Selling Unofficial Merchandise at Sports Events

If I sell unofficial merchandise outside sporting grounds what rights will I be infringing?

The selling of merchandise outside sporting grounds is big business as many people will wish to purchase something to remember the day and will not wish to pay the prices which are charged by the official outlets.

This is particularly common when attending football matches within the UK as often the roads leading to the stadiums are covered with stalls selling merchandise with the clubs name on it but which has nothing to do with the official brand of the club.

What kind of merchandise is commonly sold outside football grounds?

Often the merchandise sold outside football grounds consists of such things as team scarves, team pin badges, t shirts with the clubs badge etc on, t shirts showing the image of a particular player who plays for that club to name but a few.

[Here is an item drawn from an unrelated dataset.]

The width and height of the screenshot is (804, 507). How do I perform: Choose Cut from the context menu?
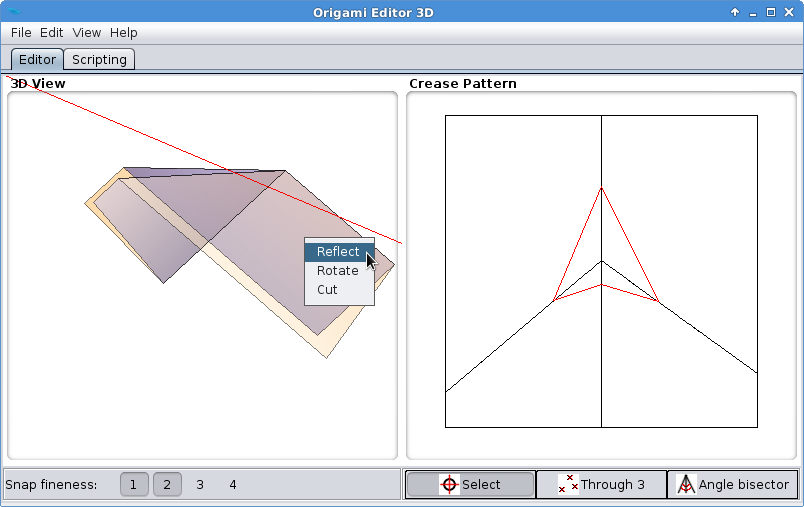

If merchandise such as this is sold then there is likely to be infringements in relation to the following things:

  • The use of the official club badge
  • The use of the official club name
  • The use of a club nickname
  • The use of a name of a player or signature
  •  The use of a picture of a group of players
  • The use of a picture of an individual player

Official Club Badge

It is often the case that the official badge of a football club is protected by a trademark. Most of the Premier League club’s will have registered their official club badges as a trademark in order to exploit the use of it on official merchandise and to limit the use of it on unofficial merchandise. For example the FA Premier League club Fulham even changed their badge as the previous one contained the London borough council in which the club is situated and was therefore held to be too common to attract trademark protection. Their new badge has thus been registered as a trademark.

Official Club Name

Often football clubs will register the name of their club as a trademark. As many of the club names will contain a place name they can only attract trademark protection in the entire name. For example Manchester United may be able to be registered as a trademark whereas Manchester will not.

Club Nickname

Many football clubs have nicknames, for example Manchester United are also called the Red Devils. It is also likely that a club will seek to protect the official use of the club’s nickname by registering it as a trademark.

The use of an individual player’s name or his signature

Many individual football players will seek to protect themselves and their own brand by registering their name and their signature as trademarks. In order for a name to be registered as a trademark it is required to be distinctive and not commonplace so not every footballer is able to register his name. The use of a footballers name on a product may therefore infringe a trademark in that name if that particular player was able to register his name.

Certain famous sportsmen are also able to register their signature as a trademark so any t-shirts or posters containing their signature could infringe the players rights. Certain sportsmen such as Tiger Woods are rumored to refuse to sign autographs as they feel it will decrease the value in their registered trademark.

Is simply using the trademark enough for an infringement?

In order to prove a trademark infringement the use of that trademark must be shown to create a likelihood of confusion on the part of the public. This means that a member of the general public must be led to be mistaken in their belief that use of the trade mark identifies the goods or services of another trader.

For example if the use of the club’s badge would lead a member of the general public to believe that the goods were official club goods then a trademark infringement would be established.

Group of Players

Often posters of the entire team squad lining up for the season photograph will be sold outside the ground. If posters such as this are sold it is likely to infringe the copyright held in the actual photograph. Copyright is an automatic right which is in existing as soon as the photograph is taken and is owned by the person who took the photo. A photograph such as this of the entire team will have the copyright owned by the particular club. If you reproduce a photo such as this you will be liable for copyright infringement regardless of whether a member of the public believes it to be official or not.

Individual player

If you use a picture of an individual player either as a poster or on a t-shirt you may also be found to have breached certain rights. A photograph of an individual player is the same situation as a team photograph and will be protected by copyright. Often these pictures will be owned by the club but in some cases they will be owned by a licensing body such as Getty Images.

If you use a picture of an individual player on a t-shirt you will not automatically infringe that players image rights as no such right currently exists under UK law. You may however be liable to an action for passing off.

In order for passing off to be proven the following elements must be established:

  • That at the time of the acts complained of the player had a significant reputation or goodwill
  • That the actions of the person selling the merchandise gave rise to a false message which would be understood by a not insignificant section of the general public that his goods have been endorsed, recommended or approved by the claimant (in this case the footballer)

If the t-shirt or similar merchandise containing the image of that player would be thought by members of the public to be endorsed by the player appearing on the front then passing off will become actionable.

This, however, is difficult to prove when the t-shirt or other merchandise is just to show the fans love for a particular player, as is the case with many football related merchandise, and is not intended to use that image to endorse a product.